The Deepest Breath
With lots of talk to do with water, from exploring the depths of the ocean, the tragedy regarding the Titanic submersible, and even the splash caused by the recent release of the live-action adaptation of The Little Mermaid, the subject of diving seems to be a hot topic this summer. That’s where Netflix’s new documentary from Laura McGann, The Deepest Breath, comes in – an exploration of the life of Alessia Zecchini, an Italian freediver, and her quest to break a world record. On the surface, the film may seem like a story of one person’s triumphs and failures, their heroic journey to conquering their dreams. But at the heart of it is something much simpler and more human: The Deepest Breath tells the tale of two halves of one whole, two people destined to be together, in one way or another.

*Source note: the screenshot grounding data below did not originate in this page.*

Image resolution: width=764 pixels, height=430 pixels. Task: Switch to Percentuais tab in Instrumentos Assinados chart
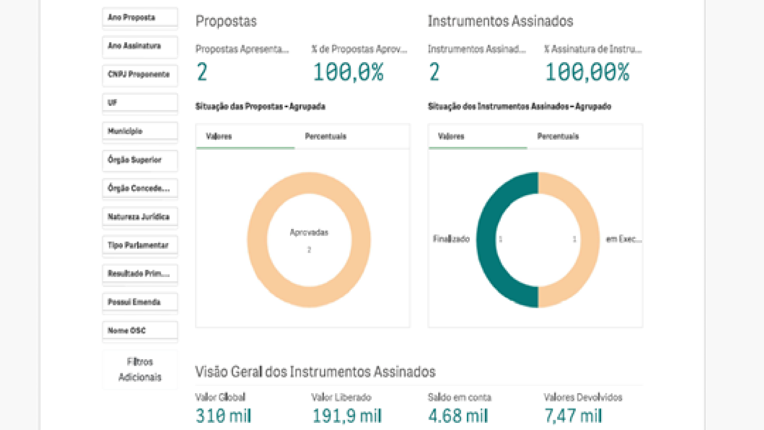(x=558, y=136)
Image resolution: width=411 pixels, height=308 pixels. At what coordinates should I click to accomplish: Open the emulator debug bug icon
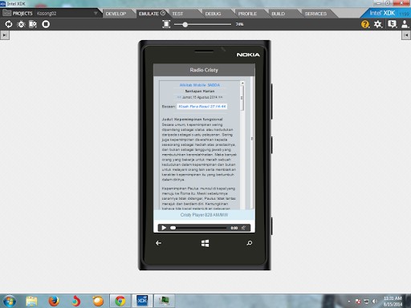pyautogui.click(x=21, y=24)
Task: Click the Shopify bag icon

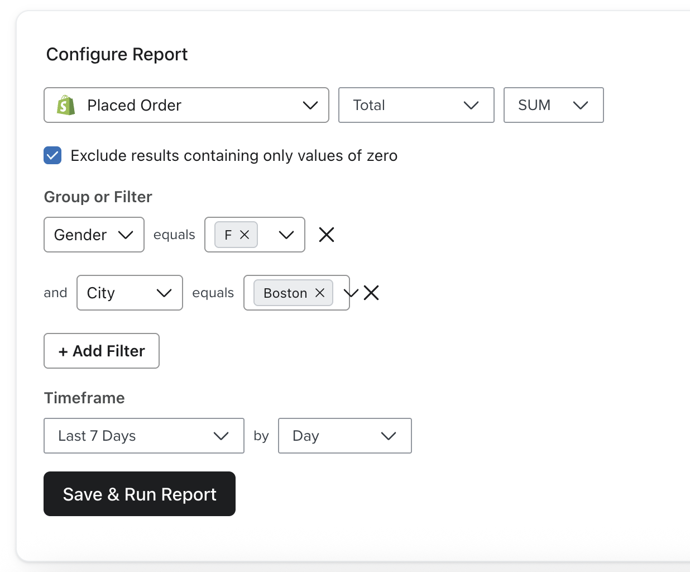Action: 66,105

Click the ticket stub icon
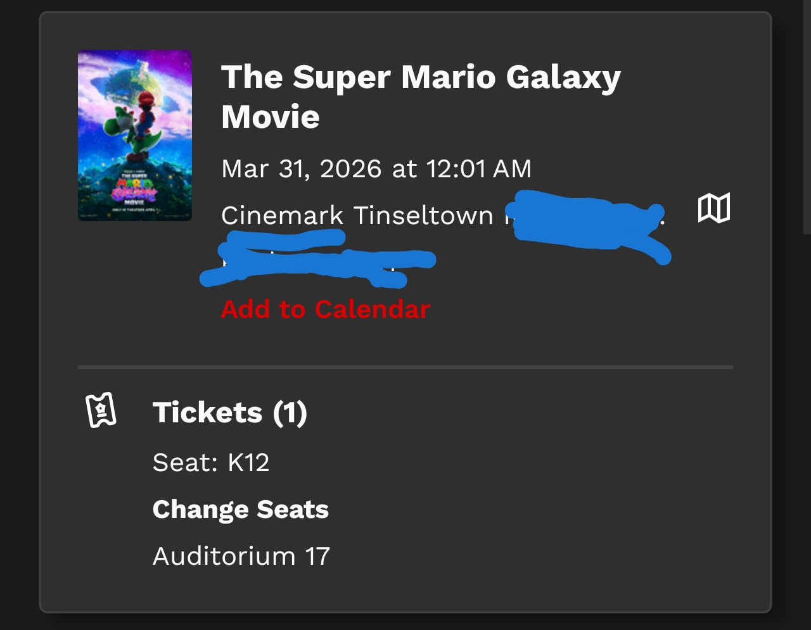pos(101,410)
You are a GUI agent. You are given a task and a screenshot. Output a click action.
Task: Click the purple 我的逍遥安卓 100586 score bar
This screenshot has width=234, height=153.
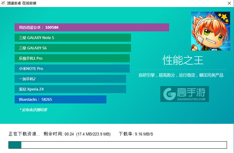[92, 27]
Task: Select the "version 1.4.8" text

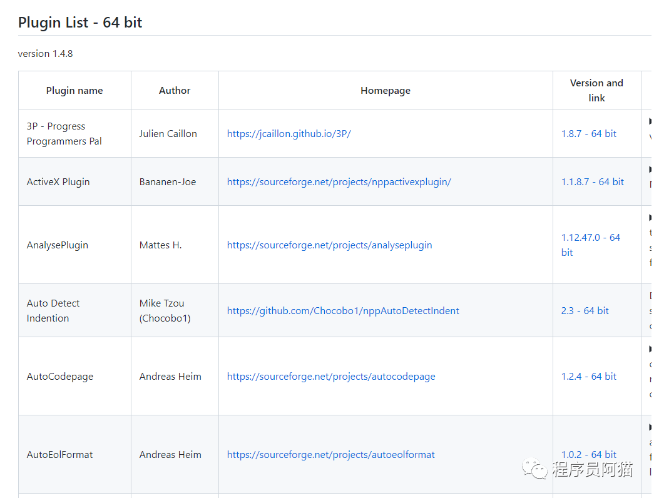Action: (x=45, y=53)
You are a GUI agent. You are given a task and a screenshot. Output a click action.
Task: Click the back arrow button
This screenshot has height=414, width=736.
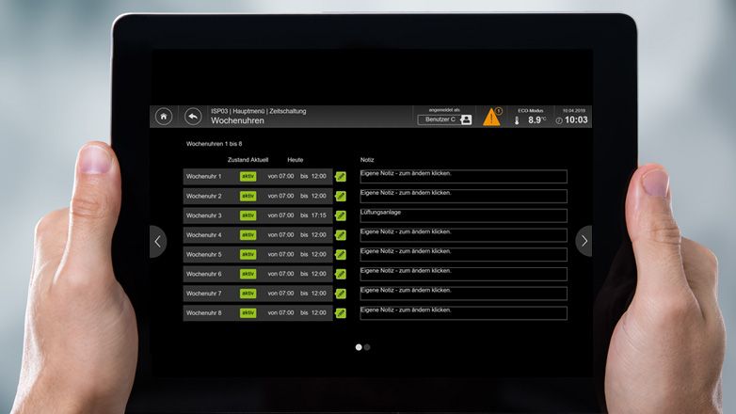coord(193,116)
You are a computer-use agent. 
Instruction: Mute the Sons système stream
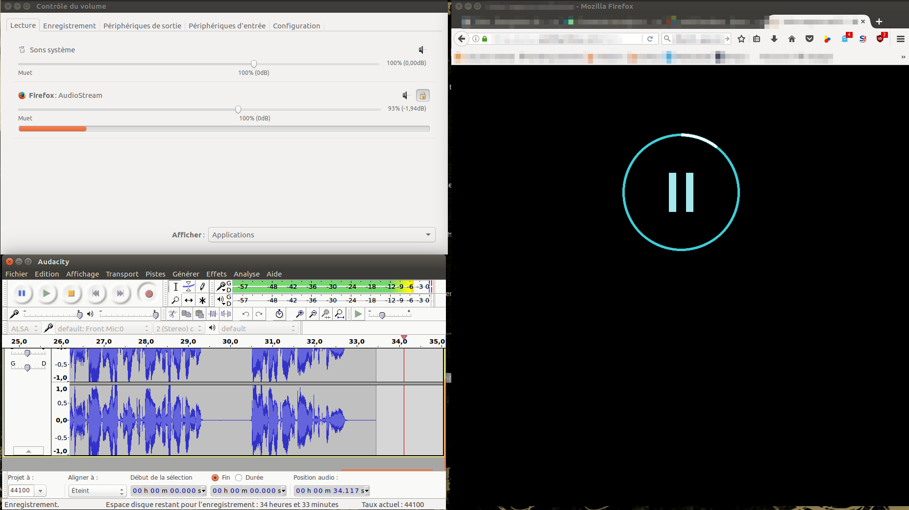421,50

“I’ve always believed that nothing ever happens to us by chance. There’s always a connecting thread. Something that leads you down a certain road,” is what Zecchini’s father says in the documentary. For Zecchini and her safety diving partner, Stephen Keenan, that connecting thread is a love for the ocean and adventure. Zecchini is the star with her diving escapades and insurmountable talent constantly being highlighted. But the emotional core of the film is her partnership with Keenan and whatever relationship there is between them that makes them such a compatible pair. This idea of two halves of one whole is well-depicted in the symmetry within the cinematography. Interviewees are mostly framed in the centre of the screen, especially in the case of Zecchini, and in the few available pieces of archival footage of Keenan. This complements the use of the diving downline as an apparatus of separation between Zecchini and Keenan under the water, highlighting how, despite being two different entities, they are one and connected by their love for diving.
The score for The Deepest Breath is very nuanced and versatile, pairing with several themes tackled by the film. The first is of triumph in Zecchini and her continuous attempts and successes. The score does a brilliant job of underlining how capable she is, and the awe the interviewees have for her vast talent. Yet still, the same tracks used can exude a sense of dread, focusing on the danger the water and the ocean can pose – from damage to the lungs, getting lost undersea and never to be found again, to simple miscalculations leading to people’s demise; a tragic fate met by Keenan himself.
The Deepest Breath is almost a love story framed as a documentary, with a haunting ending that leaves a lot to pounder on: the what-ifs surrounding Keenan’s death, the question of who these two partners really were to each other, and how far humans can really explore the secrets of the seas before it starts fighting back – one life taken at a time. As they say, “It’s always the ocean, and we are nothing.”
The Deepest Breath is released in UK cinemas on 14th July and on Netflix on 19th July 2023.